Le difficoltà incontrate dalle donne nell’avanzamento di carriera non sono solo legate alla necessità di conciliare la vita familiare e l’esperienza professionale, ma sono anche dovute ad un persistente residuo di arretratezza culturale e di difesa delle posizioni storicamente acquisite (Rubery, 2007).
In realtà, la problematica della segregazione, sia verticale che orizzontale, risulta strettamente connessa a quella delle strategie di conciliazione delle donne tra lavoro e famiglia.
I rapporti tra famiglia e lavoro stanno subendo, da vari anni, un processo di progressivo deterioramento. Per dirla in breve, famiglia e lavoro sono diventate due mete e due ambiti di vita sempre più distanti e per certi versi inconciliabili.

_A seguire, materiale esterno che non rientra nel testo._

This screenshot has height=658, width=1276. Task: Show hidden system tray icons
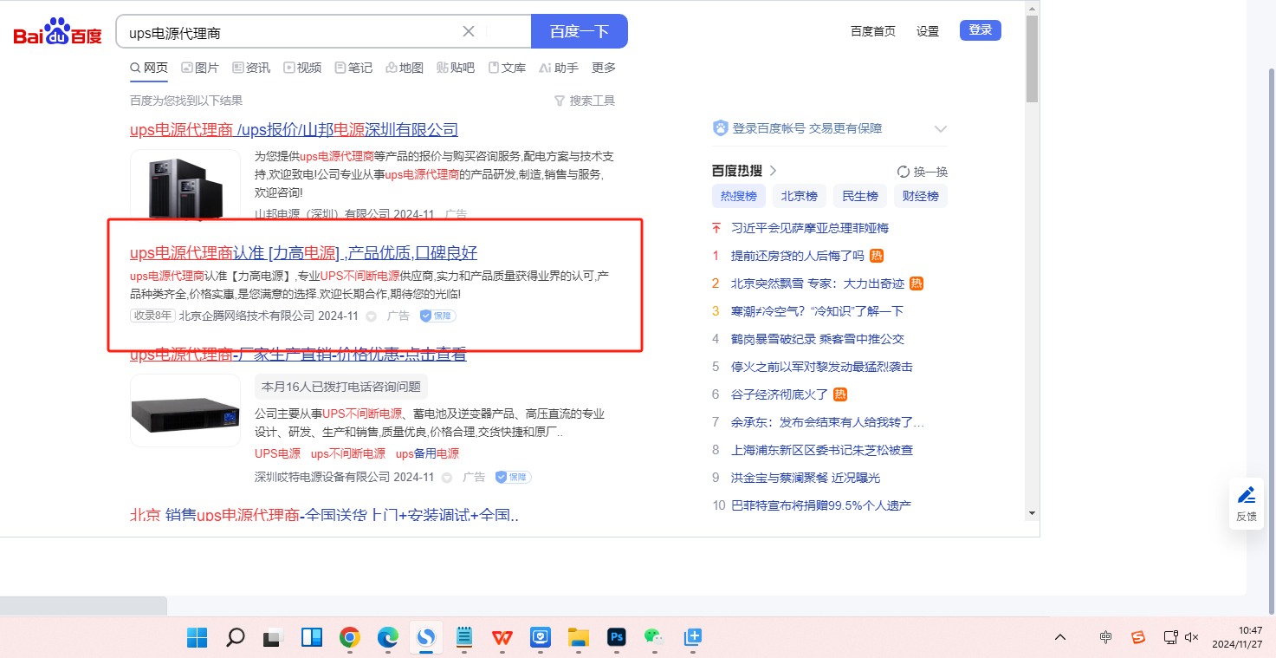point(1060,637)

Da un lato, le trasformazioni del lavoro stanno mettendo a dura prova la famiglia. Dall’altro, senza una soddisfacente vita familiare il lavoro rischia di diventare una forma di alienazione.
Da tempo si parla di “conciliare famiglia e lavoro”. L’Unione Europea ha varato programmi, direttive e raccomandazioni, e così pure in Italia i governi centrali e locali parlano da parecchi anni di misure di conciliazione.
Questi programmi fanno riferimento ad una legislazione specifica e a organismi particolari, come le Commissioni di pari opportunità, che dovrebbero servire soprattutto a favorire la donna nell’inserirsi nel lavoro, nel mantenere l’occupazione o ritornarvi se ne è uscita per motivi di vita familiare (Como, 2004).
In realtà, in particolar modo in Italia, i risultati effettivi di tali misure sono ancora molto scarsi. Nel nostro Paese, infatti, il mondo del lavoro stenta a vedere la famiglia, e la famiglia non riesce a conciliare le sue esigenze con il lavoro che cambia.
Nonostante l’acquisizione formale, nella legislazione nazionale, del principio di parità di trattamento tra donne e uomini, permangono forti sperequazioni nella valutazione dei lavori, negli inquadramenti professionali, nello sviluppo di carriera delle donne, così come permangono forme di segregazione di genere, sia verticale che orizzontale.
Il dibattito sul tema resta molto complesso ed articolato in quanto molto spesso sono le donne stesse ad operare delle scelte che le portano a sacrificare in parte le ambizioni professionali e lavorative, optando ad esempio per il part-time (scelta di un particolare regime orario o ricorso alla flessibilità oraria), ma anche in questo caso diventa difficile stabilire quale sia una scelta volontaria o involontaria quando le donne non hanno altre alternative (Sen, 1999).